Merging two spreadsheets, avoiding duplicates?

G

George K

I have two excel spreadsheets that each contains the following fields:
Company name, Contact name, email address.

The first is 1600 lines long, and the second about 6000 lines long. All 1600
entries of the first one exist in the second spreadsheet.

My company emailed the names of the first list but afterwards we decided we
had to email more people and exported all our contacts to make the second
6000-name long list. Now we have to make sure we don't email the same people
twice. So, is there a way to subtract the entries that exist in the first
one from the second? Could we use the Email column as the criterion to judge
if the name exists or not?

Thank you. George
 
G

George K

Hi Gord,

Is there any other way? I tried to do it and it does reduce the rows meaning
it filters out data. However, i don't understand what criterion it uses to
filter out data. Also, whether i clicked "unique " or not, again data were
filtered. i don't understand how it works. I would like to use the email
uniqueness as the criterion for duplication. Because i know we only have 1
email per name. Not any other column.

I need to be 1000% sure about this. Sending an email twice even to few of
the 1600 common top financial names would be a good reason to "not be
needed" in the company anymore...

Could you please help me in more detail?

Thanks,
George
 
G

Gord Dibben

George

Did you look at Debra's instructions on this?

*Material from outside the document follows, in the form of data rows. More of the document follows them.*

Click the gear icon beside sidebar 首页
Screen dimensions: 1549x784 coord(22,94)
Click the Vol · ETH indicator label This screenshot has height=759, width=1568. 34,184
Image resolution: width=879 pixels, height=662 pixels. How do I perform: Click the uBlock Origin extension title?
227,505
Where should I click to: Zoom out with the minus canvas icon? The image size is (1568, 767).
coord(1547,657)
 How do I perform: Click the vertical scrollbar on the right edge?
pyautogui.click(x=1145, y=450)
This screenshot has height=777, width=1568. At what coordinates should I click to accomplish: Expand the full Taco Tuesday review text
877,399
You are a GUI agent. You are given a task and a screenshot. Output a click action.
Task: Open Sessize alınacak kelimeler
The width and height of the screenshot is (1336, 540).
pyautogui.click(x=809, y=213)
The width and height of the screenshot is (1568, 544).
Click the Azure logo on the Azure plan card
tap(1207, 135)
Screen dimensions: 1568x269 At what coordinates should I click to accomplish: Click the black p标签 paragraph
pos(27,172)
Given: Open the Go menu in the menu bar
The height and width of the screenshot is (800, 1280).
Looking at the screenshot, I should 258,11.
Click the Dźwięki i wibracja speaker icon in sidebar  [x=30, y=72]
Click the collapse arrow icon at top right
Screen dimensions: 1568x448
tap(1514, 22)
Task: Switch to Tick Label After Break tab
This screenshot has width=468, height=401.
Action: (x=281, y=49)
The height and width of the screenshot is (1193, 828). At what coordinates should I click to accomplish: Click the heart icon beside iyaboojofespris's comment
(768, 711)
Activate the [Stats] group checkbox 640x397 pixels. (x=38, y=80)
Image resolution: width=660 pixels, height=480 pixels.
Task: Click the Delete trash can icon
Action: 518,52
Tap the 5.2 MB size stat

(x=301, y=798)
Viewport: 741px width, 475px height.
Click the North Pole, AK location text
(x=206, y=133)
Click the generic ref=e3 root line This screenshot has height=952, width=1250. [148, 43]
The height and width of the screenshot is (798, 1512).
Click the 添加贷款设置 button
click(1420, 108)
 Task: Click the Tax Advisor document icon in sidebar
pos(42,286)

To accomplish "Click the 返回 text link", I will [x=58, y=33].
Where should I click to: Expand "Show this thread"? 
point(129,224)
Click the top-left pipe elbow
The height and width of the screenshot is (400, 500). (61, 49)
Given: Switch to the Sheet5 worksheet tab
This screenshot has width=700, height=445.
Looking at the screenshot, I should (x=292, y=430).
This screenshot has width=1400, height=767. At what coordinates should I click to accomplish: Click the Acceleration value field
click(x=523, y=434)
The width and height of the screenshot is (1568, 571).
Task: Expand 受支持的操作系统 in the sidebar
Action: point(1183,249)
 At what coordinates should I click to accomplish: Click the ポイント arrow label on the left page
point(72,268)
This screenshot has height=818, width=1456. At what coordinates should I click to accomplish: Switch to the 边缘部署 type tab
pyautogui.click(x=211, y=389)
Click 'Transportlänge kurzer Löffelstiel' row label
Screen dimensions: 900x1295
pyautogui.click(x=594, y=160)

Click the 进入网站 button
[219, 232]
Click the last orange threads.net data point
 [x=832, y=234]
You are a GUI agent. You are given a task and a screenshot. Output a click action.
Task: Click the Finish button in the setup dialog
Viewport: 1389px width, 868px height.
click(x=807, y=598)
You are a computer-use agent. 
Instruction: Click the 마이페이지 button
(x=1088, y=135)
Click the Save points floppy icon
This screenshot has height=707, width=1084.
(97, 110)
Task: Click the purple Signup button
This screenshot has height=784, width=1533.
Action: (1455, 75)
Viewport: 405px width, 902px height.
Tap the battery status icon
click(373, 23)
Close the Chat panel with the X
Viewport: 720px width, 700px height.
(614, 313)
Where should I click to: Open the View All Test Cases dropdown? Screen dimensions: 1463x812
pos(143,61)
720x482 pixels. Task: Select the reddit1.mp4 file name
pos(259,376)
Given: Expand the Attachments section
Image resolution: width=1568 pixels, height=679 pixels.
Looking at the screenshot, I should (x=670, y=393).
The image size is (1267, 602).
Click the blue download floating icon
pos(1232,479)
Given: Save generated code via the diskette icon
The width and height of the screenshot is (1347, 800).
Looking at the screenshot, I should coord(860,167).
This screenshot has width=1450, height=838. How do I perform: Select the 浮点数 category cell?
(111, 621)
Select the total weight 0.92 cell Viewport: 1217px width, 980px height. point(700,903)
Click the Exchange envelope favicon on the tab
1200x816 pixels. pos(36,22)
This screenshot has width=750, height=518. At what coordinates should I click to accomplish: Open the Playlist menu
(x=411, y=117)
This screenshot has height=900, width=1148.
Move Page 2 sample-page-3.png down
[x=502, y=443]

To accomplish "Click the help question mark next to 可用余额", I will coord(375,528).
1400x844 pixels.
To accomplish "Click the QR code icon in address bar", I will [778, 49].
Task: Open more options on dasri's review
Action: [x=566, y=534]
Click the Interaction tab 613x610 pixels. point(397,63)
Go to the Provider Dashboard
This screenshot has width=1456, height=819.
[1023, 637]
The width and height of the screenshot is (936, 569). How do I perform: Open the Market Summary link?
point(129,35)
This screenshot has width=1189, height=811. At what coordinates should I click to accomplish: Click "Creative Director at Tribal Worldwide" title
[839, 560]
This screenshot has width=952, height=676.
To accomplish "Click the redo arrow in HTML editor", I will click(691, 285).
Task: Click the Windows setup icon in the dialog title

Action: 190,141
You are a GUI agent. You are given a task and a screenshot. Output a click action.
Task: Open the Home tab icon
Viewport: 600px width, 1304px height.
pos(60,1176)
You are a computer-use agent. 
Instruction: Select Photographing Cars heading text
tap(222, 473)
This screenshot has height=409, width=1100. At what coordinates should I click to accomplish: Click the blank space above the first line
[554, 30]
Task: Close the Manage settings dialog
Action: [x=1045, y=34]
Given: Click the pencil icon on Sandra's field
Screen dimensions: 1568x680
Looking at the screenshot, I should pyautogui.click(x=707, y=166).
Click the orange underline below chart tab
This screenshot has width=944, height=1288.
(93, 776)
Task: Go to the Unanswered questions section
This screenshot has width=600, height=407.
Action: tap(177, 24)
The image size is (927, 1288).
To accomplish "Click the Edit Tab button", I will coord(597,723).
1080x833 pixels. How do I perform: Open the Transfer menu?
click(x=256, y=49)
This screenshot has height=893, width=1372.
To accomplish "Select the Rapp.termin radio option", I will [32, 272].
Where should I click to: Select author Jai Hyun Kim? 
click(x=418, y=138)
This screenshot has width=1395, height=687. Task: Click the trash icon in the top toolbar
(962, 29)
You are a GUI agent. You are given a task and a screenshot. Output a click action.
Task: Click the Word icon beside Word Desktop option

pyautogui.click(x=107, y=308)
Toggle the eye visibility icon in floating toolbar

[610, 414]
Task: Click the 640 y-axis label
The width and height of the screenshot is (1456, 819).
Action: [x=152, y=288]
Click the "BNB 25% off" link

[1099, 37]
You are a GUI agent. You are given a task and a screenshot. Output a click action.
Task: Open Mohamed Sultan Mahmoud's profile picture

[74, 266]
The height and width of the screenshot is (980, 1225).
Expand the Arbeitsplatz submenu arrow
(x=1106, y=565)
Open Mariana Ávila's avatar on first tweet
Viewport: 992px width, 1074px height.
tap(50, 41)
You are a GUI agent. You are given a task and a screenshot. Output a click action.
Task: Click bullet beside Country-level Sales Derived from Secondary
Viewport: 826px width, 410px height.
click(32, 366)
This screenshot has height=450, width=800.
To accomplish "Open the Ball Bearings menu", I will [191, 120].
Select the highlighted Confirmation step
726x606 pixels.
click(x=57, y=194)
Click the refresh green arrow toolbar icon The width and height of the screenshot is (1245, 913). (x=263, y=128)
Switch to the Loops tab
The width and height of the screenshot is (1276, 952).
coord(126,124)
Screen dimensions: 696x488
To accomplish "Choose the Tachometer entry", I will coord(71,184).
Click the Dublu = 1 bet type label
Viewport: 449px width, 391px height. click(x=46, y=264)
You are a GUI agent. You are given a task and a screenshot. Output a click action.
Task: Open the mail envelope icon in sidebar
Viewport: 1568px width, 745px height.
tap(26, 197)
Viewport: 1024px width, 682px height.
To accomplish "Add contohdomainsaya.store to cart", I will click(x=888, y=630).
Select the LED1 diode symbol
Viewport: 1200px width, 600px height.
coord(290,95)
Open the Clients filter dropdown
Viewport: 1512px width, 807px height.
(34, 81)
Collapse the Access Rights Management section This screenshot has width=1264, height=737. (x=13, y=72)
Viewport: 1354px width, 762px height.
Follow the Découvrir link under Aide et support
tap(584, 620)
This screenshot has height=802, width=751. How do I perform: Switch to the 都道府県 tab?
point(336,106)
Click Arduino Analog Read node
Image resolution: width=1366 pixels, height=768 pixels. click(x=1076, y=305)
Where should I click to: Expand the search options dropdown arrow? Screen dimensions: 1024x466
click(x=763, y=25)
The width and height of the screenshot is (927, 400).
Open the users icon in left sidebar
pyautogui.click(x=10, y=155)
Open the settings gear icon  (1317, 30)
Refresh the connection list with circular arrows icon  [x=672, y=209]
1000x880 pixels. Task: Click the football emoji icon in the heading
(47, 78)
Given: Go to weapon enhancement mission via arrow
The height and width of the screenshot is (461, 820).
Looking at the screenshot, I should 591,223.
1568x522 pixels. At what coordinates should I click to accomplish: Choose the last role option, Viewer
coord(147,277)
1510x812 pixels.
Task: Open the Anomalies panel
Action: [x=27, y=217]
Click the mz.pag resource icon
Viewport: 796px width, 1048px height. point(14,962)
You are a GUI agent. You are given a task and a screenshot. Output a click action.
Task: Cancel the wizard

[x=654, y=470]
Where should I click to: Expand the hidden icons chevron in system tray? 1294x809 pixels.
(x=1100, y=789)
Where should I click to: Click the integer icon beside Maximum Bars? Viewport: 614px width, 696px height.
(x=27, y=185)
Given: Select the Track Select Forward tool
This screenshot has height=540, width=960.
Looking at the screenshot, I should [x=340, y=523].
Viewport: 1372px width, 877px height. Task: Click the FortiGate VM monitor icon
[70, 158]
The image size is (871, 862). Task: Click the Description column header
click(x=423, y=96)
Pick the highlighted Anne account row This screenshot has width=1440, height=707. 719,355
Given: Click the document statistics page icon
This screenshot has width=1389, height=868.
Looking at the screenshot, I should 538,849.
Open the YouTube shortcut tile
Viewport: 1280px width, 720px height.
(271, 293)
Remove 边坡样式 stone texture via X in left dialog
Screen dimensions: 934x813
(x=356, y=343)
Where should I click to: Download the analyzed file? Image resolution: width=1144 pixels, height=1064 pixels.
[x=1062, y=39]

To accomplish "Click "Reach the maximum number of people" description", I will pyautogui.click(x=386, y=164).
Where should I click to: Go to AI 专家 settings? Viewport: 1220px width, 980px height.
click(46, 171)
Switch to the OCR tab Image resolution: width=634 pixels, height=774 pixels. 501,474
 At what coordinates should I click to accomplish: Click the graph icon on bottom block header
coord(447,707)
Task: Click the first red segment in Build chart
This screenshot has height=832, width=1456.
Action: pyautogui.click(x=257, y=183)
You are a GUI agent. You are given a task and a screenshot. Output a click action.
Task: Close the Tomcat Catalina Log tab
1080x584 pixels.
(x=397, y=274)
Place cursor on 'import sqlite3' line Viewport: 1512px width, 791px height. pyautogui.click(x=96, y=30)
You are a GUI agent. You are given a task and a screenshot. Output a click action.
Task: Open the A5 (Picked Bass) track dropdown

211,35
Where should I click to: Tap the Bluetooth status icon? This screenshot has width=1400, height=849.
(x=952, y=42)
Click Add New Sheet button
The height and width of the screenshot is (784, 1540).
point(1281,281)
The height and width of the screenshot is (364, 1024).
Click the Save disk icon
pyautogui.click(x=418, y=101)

I can't explain any better than she has. Did you check the "copy to another
location" and "unique records only"?

I am assuming you copied the 1600 rows to below the 6000 rows giving a total
of 7600 rows.

Also assuming all the data is contiguous(no blank rows or columns) follow
Debra's instructions. The "copy to" cell must be outside the data range.
Make it A7605 which is outside the filtered range.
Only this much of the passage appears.